May be adding BTree index

Hi!

As I understand, Dgraph aims to become a next-gen operational database, which can replace SQL databases in some cases. I personally really like this vision.

To make this vision come true I’d like to propose an essential feature without which replacing SQL isn’t possible: a BTree index.

There are many use cases for it. For example: autocomplete in a search field is usually implemented as a prefix-based search using btree indexes.

ArangoDB has btree indexes, Dgraph doesn’t, yet this functionality can be simulated by trigram index.

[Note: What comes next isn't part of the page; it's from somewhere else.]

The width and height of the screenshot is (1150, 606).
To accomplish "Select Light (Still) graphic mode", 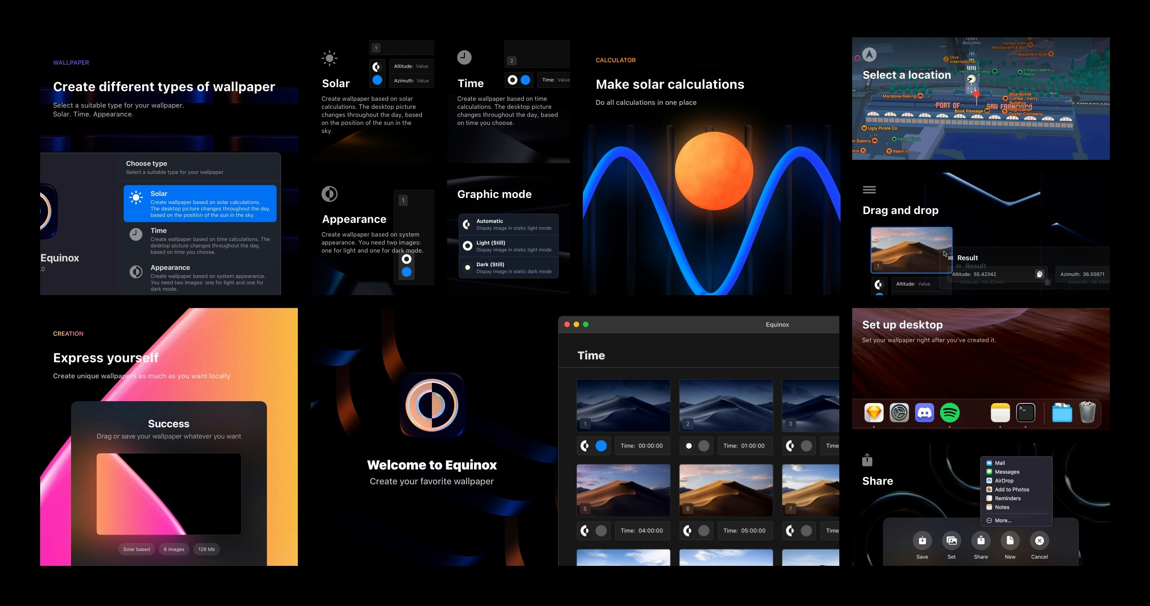I will click(508, 246).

Dataset is cities of the world(where at least 1000 peoples lives): http://download.geonames.org/export/dump/cities1000.zip

Dataset is 132595 cities, where this predicates( name - row, alternatives, region, country_code, population, coordinate, timezone ) are saved in database.

Desired feature is autocomplete, which shows 10 cities (sorted from biggest to smallest) to select.
I have tested, how long query takes (uncached by Arangodb as first call always slower, than subsequent queries on the same query) with Dgraph.

Dgraph + trigram on name looks like (GRPC interface):

query all($name: string, $limit: int)
{
  results(func: regexp(location.name, $name), orderdesc: location.population, first: $limit) {
    expand(_all_)
  }
}

Limitation, autocomplete can start from 3 letters (because of trigram index, btree index doesn’t have this limitation).

Queries results (search term: time):

ber: 78ms
fra: 39ms
lon: 50ms
new: 29ms
sam: 30ms
par: 50ms
tok: 25ms
sin: 40ms

Arangodb + prefix search on name, where query looks like (via HTTP interface):

{
  "filters": ["FILTER e.population != @v1"],
  "for": "FOR e IN FULLTEXT(location, \"name\", @v0)",
  "limit": "LIMIT 0, 10",
  "return": "RETURN e",
  "sort": "SORT e.population DESC",
  "vars": {"v0": "prefix:ber", "v1": 0}
}

Queries results ( search term: time ):

ber: 11ms
fra: 10ms
lon: 6ms
new: 6ms
sam: 6ms
par: 12ms
tok: 5ms
sin: 14ms

Depending on a search term arangodb is from 4-5 to 8 times faster.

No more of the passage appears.